Latest News
Things to Remember for a Hassle-Free Overseas Moving westminster removals Read more »
Westminster removals Moving? Here's Why You Should Consider Hiring a Moving Truck Read more »
Westminster removals Make Relocation Stress-Free by Hiring a Moving Company Read more »
Westminster removals Move Out with a Moving Services Company Read more »
Removals westminster Moving out to a New House with your Lovely Pets Read more »
Places of interest in KT23
Around c. AD 493, a Saxon noble called Aeffing built his "ham" or house in the area now known as Effingham. A charter of AD 727 granted 20 dwellings in Bookham and Effingham to the Benedictine monastery at Chertsey.
Little Bookham Common is a mosaic of rough grassland and scrub; much of this common is poorly drained and there are several old gunpits and bomb craters. The areas of open grassland are dominated by Tufted Hair-grass Deschampsia cespitosa.
London Underground roundel
The lunatic asylum, as such hospitals were known at the time, was located on Friern Barnet Road. It is shown on this Victorian Ordnance Survey map of 1876-1881 which marks Colney Hatch Park in the area centred on Springfield Road in New Southgate, in the London Borough of Enfield. The asylum itself was further west in what is now generally called Friern Barnet, in the London Borough of Barnet.

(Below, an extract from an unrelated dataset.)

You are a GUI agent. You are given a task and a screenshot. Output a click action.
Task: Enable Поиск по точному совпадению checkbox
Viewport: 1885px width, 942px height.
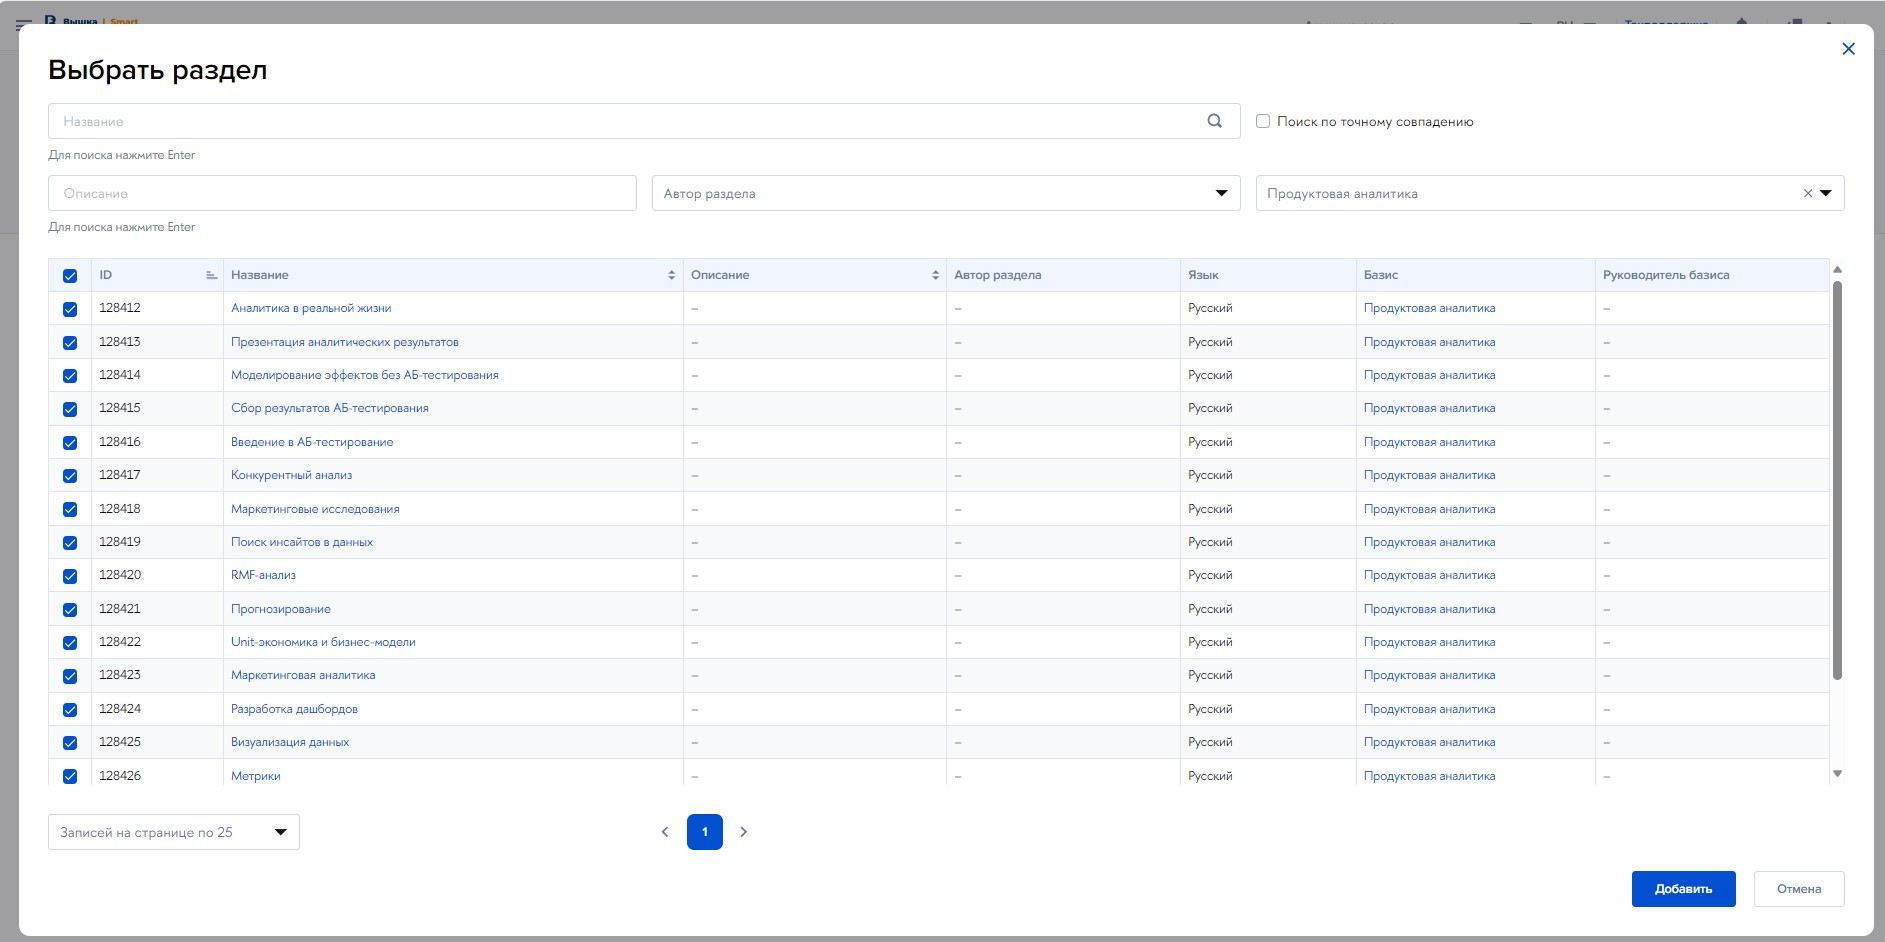(x=1263, y=121)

Like the other stations Charles Holden designed for the extension, Arnos Grove was built in a modern European style using brick, glass and reinforced concrete and basic geometric shapes. A circular drum-like ticket hall of brick and glass panels rises from a low single-storey structure and is capped by a flat concrete roof. The design was inspired by the Stockholm City Library and Swedish architect Gunnar Asplund.[4] A similar design was employed by Holden for the rebuilding of Chiswick Park on the District Line (also in 1932), although the drum there is supplemented with an adjacent brick tower. The centre of the ticket hall is occupied by a disused ticket office (a passimeter in London Underground parlance) which houses an exhibition on the station and the line. Like Holden's other stations on the extension, Arnos Grove is a Grade II listed building. The building is one of the 12 "Great Modern Buildings" profiled in The Guardian during October 2007,[5] and was summarised by architectural critic Jonathan Glancey as "...truly what German art historians would describe as a gesamtkunstwerk, a total and entire work of art."[6]